- [Required action]
Drop the pictures; give again exactly the lines from the one holding "The width and" through the end of the data.

- [Material provided]
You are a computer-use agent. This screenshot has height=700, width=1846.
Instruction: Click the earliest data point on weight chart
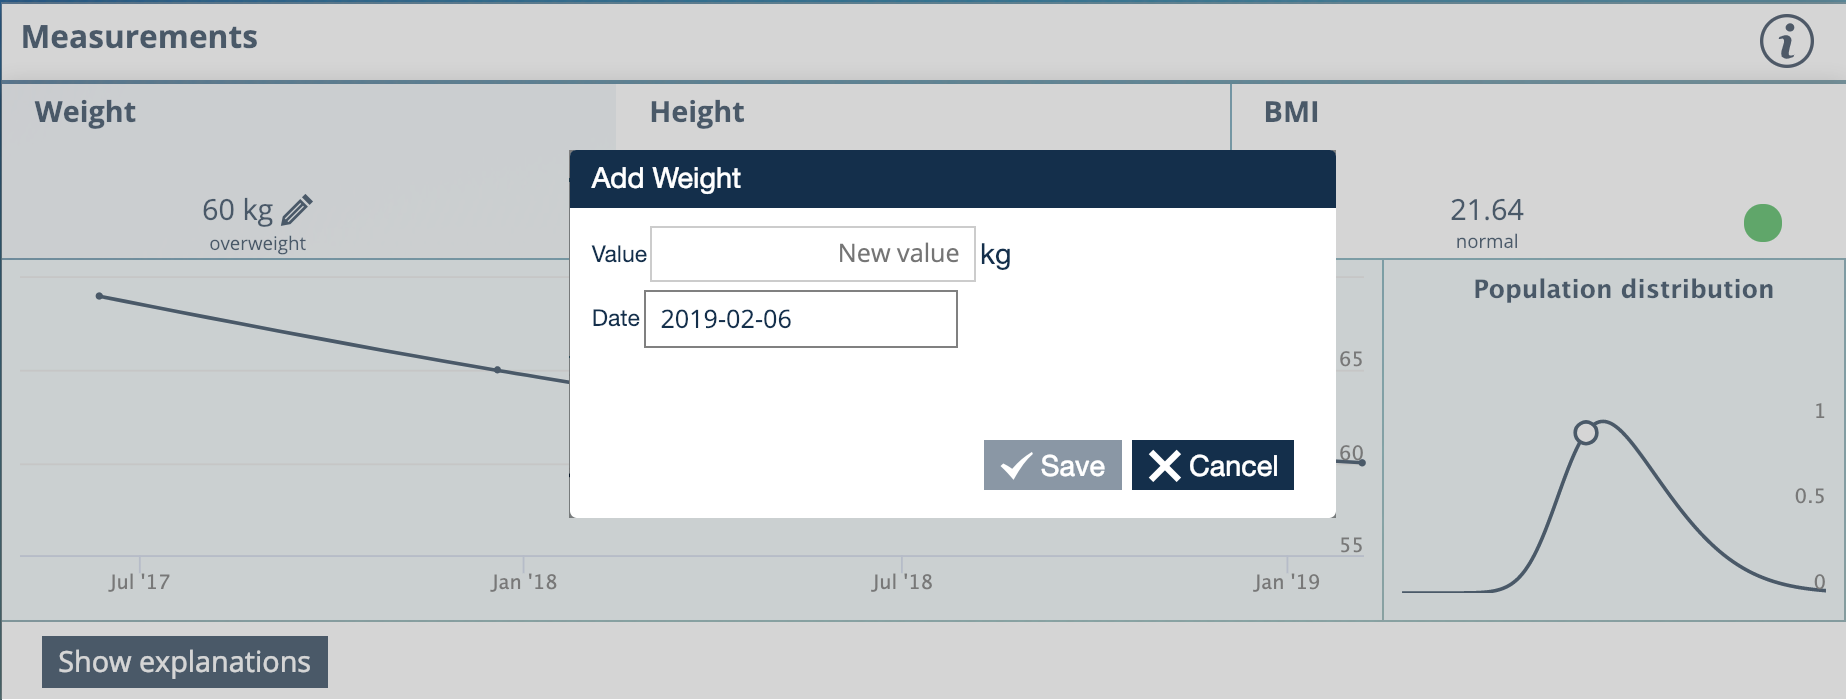pyautogui.click(x=99, y=296)
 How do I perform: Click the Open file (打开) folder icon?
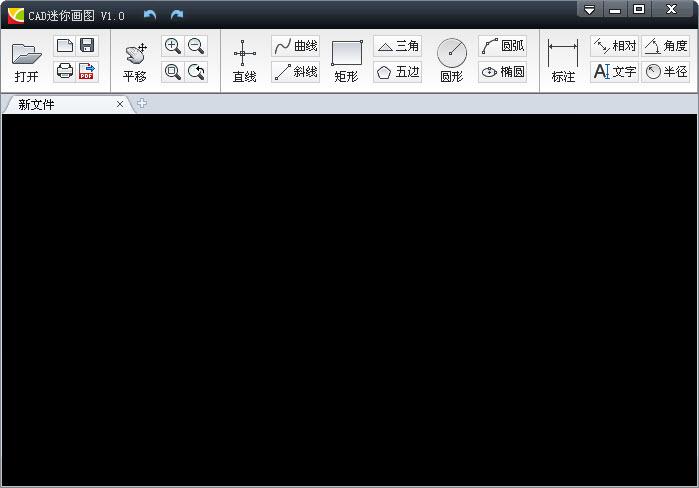pos(27,54)
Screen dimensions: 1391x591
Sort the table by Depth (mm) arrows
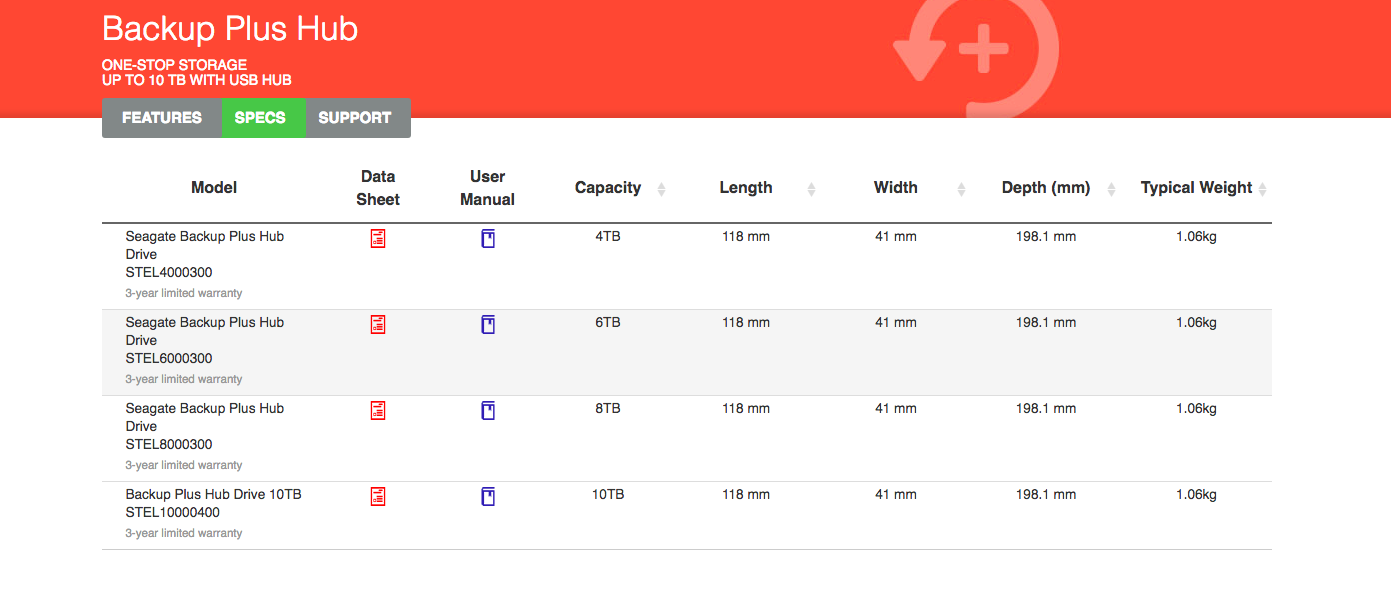(x=1111, y=189)
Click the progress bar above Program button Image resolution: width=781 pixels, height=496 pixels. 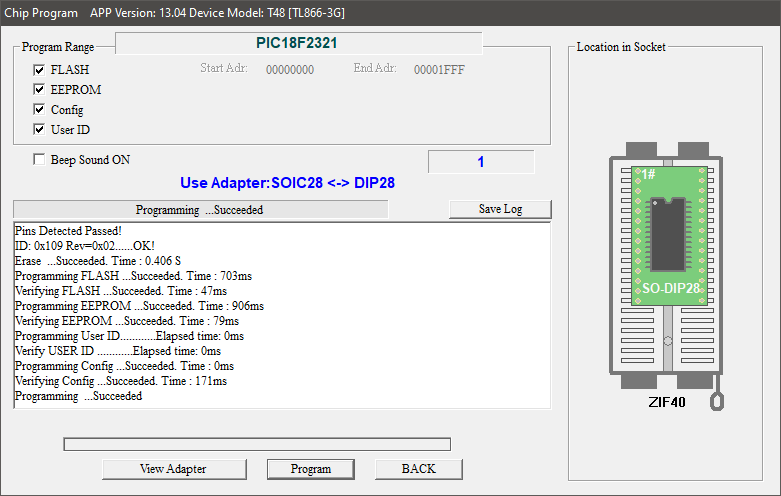pyautogui.click(x=257, y=444)
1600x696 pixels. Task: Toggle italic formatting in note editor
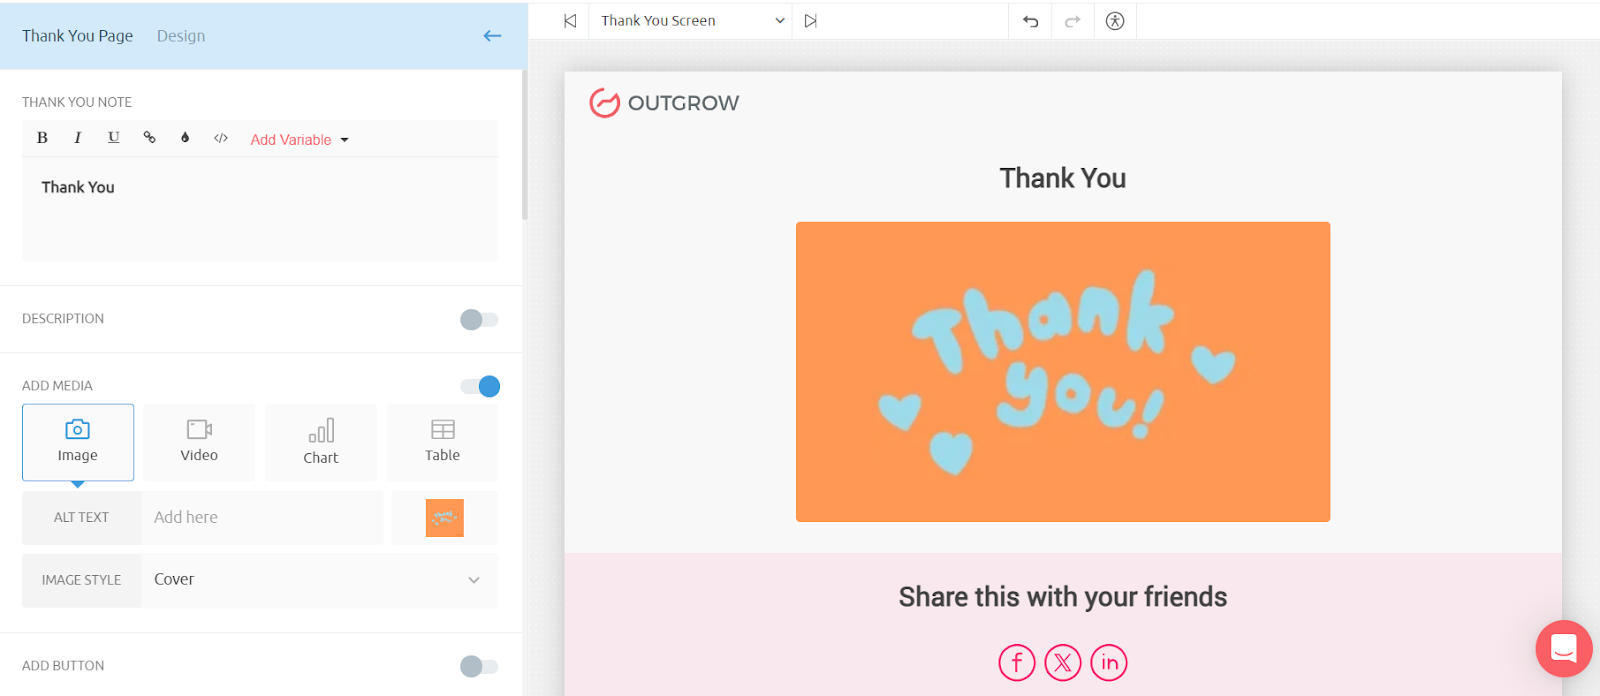coord(77,138)
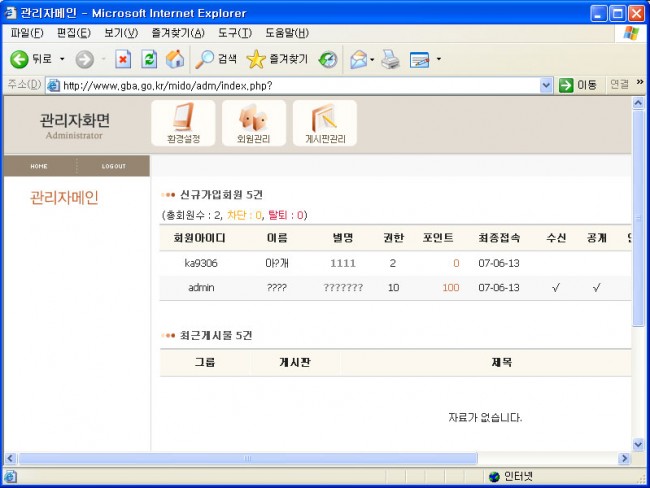Open the Mail toolbar icon
Screen dimensions: 650x488
pyautogui.click(x=358, y=59)
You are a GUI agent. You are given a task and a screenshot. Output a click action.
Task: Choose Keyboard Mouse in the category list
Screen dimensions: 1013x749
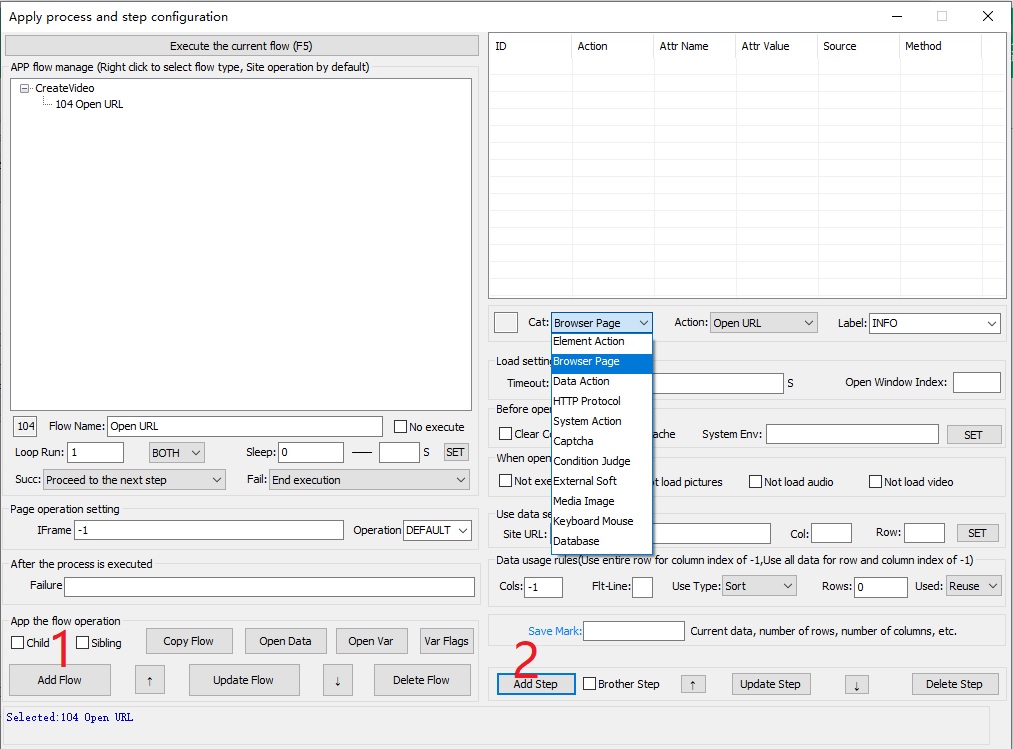click(x=593, y=521)
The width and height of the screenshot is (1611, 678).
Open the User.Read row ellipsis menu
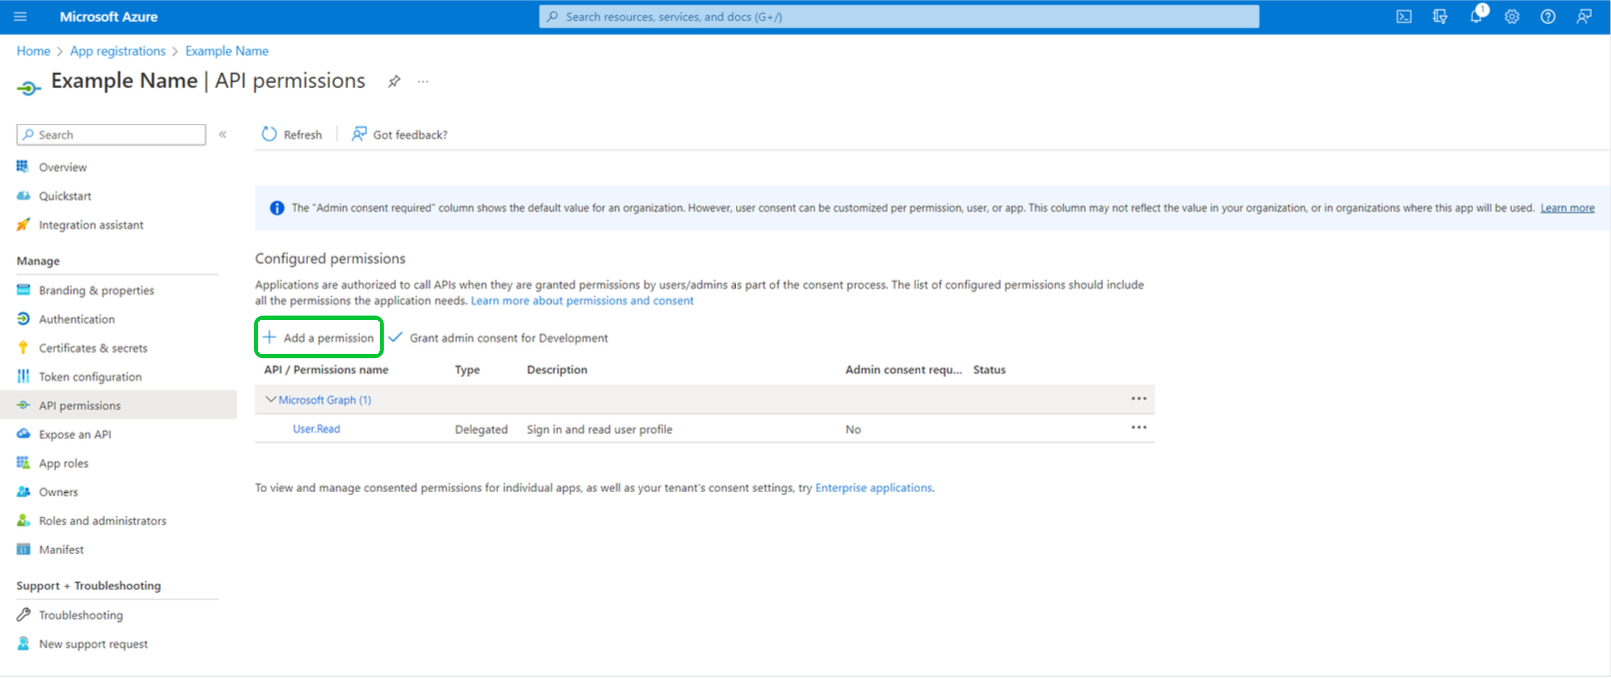pos(1138,428)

- [The completed task]
The width and height of the screenshot is (1611, 678).
Open the User.Read row ellipsis menu
pos(1138,428)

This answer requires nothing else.